Here’s what I call “a crazy caravan thought” as I continue to sit here in England, biding my time, waiting for the next opportunity to call:  Is Canterbury now really (and perhaps ironically) like Camelot? 

A place slowly ceasing to exist in our consciousness  as a place of any significance.  A place known only as a name on a postcard, often associated with a picture of a cathedral (like the one below), and not as a place where the concrete of this country’s identity was set through those who dared to take a journey to it along an old well-trodden road walked for centuries by saints, mystics and people known as pilgrims (and ironically stemming from the place which was perhaps once the true “Camelot”).

Canterbury Cathedral

Canterbury Cathedral

Here’s the story on’t:

Canterbury was once a place where the people freely went to pay homage to a saint who’s only miracle was to stand up for his ideals and belief in a freer, better and more honest world.  To get there they would travel down what is known as “Old Watling Road”, which runs across the country from East to West, and is now more familiarly known as the A2.  It begins in South Wales and ends up at Dover, and the origins of the name of it are lost in the mists of time.  It could be Saxon for “Welsh people’s road”, “Foreigners’ Road” or something else.  In South East England that road is now more often known as “The Pilgrim’s Way”

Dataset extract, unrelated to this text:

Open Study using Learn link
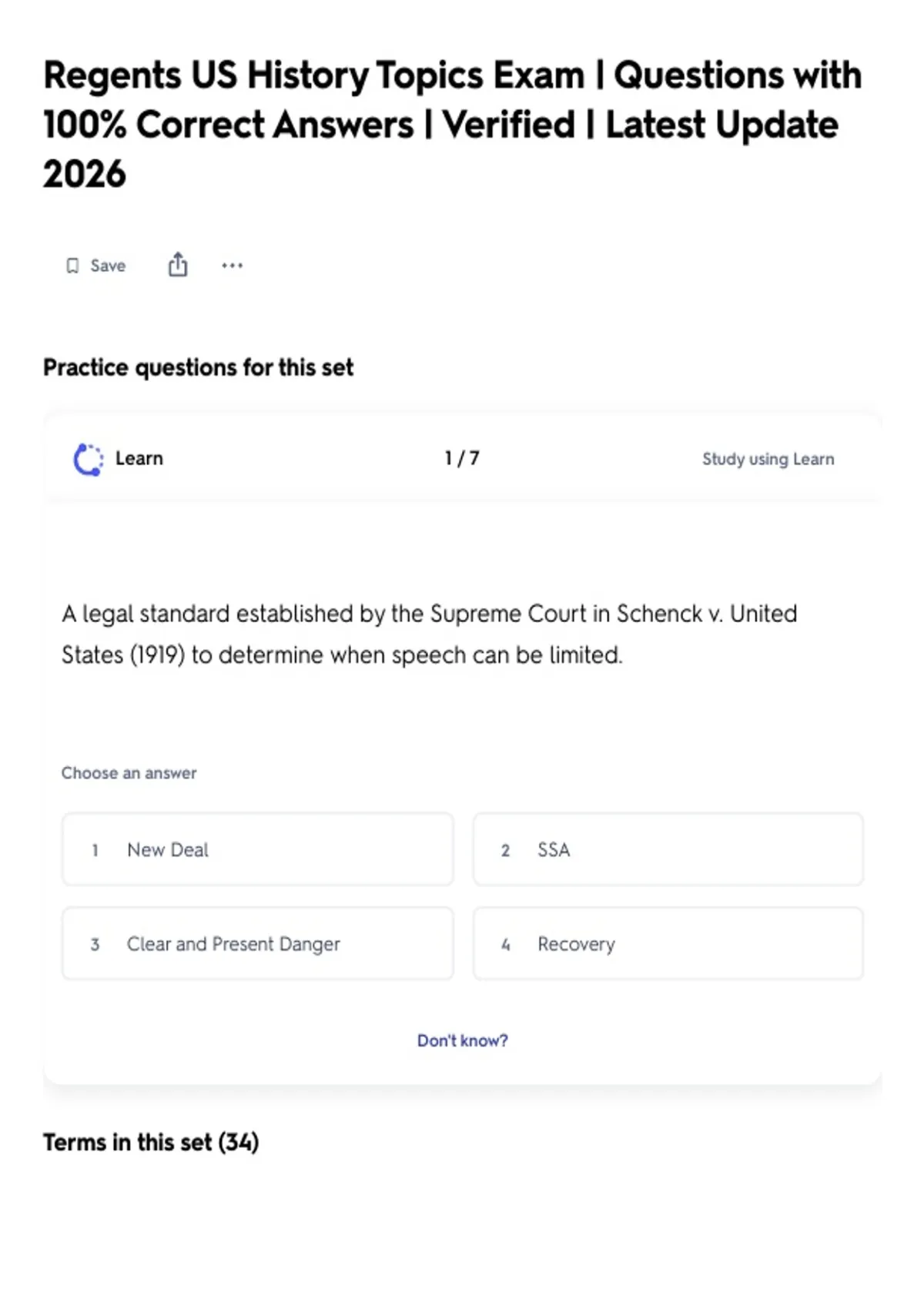Viewport: 924px width, 1309px height. [768, 459]
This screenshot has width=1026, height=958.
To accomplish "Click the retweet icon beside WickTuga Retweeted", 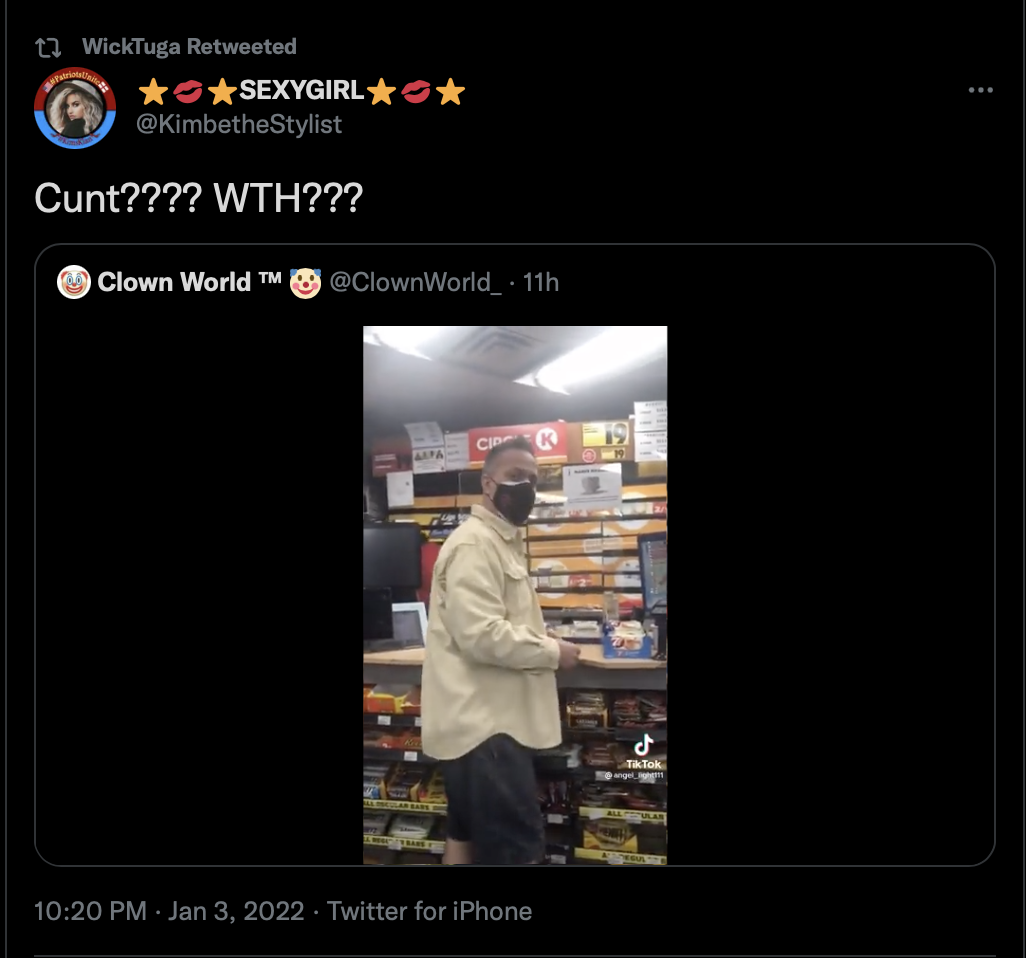I will coord(48,47).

Whatever the case may be, people walked down at least part of this road on their way to Canterbury from the 11th century onwards in coming to pay homage to a saint. That saint was Thomas a Becket.

In truth, Thomas a Beckett was just a man who believed in having spiritual space free of the “King’s jurisdiction” (i.e. sanctuary) where people are equal and free to associate, to speak openly with and about each other without fear of recourse, and where equality and justice combined means the little guy can have two boxes under his feet so he can see over the pew, the fence or others in front of him – and so see the performance as easily as the big guy who can see it simply by standing on his own two feet.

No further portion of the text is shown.